▸ Given problem
Revise the items from the line containing "771x1568 pixels. How" down to the line containing "click(210, 1465)", replacing "hashtag" with "tag" and leaving everything else unchanged.

▸ Record excerpts

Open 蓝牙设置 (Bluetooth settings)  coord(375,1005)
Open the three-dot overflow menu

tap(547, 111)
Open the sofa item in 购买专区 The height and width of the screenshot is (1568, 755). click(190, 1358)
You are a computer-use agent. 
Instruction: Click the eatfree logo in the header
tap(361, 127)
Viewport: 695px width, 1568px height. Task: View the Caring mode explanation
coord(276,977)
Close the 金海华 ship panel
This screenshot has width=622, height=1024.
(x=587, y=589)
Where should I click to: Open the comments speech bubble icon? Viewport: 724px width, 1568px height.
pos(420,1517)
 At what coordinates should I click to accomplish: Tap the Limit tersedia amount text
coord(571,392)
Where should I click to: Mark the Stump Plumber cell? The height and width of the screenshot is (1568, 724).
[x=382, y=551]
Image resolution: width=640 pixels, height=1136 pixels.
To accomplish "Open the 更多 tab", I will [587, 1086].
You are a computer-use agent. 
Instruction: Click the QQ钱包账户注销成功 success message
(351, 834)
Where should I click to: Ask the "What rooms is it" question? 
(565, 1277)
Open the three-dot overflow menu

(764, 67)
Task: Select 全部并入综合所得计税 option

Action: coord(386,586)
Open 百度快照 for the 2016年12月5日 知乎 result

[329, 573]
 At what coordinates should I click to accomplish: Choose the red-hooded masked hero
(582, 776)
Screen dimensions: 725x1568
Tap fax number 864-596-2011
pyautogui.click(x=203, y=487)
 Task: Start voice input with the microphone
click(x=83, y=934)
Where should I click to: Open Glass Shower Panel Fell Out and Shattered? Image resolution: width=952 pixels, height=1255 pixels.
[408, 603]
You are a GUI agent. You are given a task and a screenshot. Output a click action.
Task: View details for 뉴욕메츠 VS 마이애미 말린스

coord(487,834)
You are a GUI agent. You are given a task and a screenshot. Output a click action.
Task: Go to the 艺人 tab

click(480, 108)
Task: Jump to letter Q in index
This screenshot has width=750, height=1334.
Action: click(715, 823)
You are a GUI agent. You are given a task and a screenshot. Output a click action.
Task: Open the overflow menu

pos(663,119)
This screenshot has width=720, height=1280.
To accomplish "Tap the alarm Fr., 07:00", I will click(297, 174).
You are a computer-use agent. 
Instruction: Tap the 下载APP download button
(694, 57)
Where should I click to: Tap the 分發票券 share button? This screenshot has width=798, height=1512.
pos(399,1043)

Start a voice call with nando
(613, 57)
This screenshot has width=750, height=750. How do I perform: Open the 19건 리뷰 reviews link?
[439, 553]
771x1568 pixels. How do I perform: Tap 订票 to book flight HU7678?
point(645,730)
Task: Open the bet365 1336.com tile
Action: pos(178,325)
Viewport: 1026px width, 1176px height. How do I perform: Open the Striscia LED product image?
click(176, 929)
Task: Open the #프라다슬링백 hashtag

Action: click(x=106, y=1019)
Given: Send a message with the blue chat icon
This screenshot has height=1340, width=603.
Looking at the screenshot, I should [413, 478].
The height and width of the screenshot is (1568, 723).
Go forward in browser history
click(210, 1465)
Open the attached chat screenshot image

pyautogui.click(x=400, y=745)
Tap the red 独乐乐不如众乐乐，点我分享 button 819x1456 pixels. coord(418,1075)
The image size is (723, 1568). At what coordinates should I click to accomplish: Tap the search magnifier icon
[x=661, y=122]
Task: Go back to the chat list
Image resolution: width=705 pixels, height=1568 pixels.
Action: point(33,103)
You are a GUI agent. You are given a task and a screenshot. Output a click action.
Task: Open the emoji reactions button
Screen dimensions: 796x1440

▸ Solved problem
771x1568 pixels. How do I perform: Tap 订票 to book flight HU7678?
point(645,730)
Task: Open the bet365 1336.com tile
Action: pos(178,325)
Viewport: 1026px width, 1176px height. How do I perform: Open the Striscia LED product image?
click(176, 929)
Task: Open the #프라다슬링백 tag

Action: click(x=106, y=1019)
Given: Send a message with the blue chat icon
This screenshot has height=1340, width=603.
Looking at the screenshot, I should [413, 478].
The height and width of the screenshot is (1568, 723).
Go forward in browser history
click(210, 1465)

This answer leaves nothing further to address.